#### INFORMATION SUPPLIED:
.....
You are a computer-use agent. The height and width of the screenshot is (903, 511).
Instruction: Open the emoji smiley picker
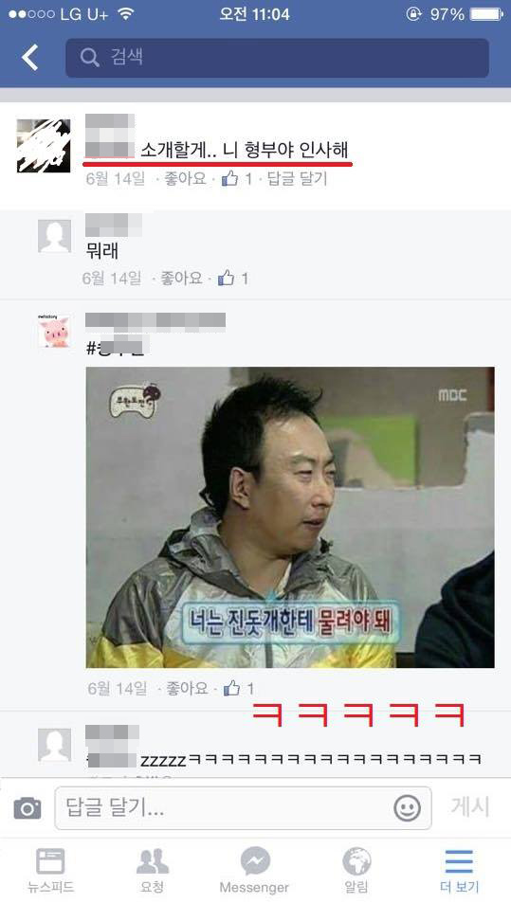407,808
.....
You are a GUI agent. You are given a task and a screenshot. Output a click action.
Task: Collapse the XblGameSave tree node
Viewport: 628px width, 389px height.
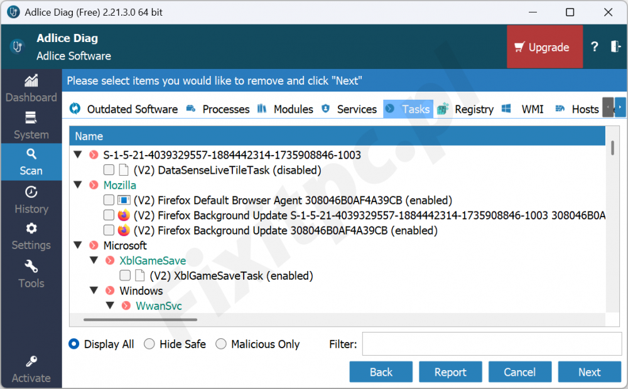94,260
.....
#### REQUIRED ACTION:
A single number is expected: the count of lines in the preceding entries that contain "agent".

#### OUTPUT OF THE EXERCISE:
2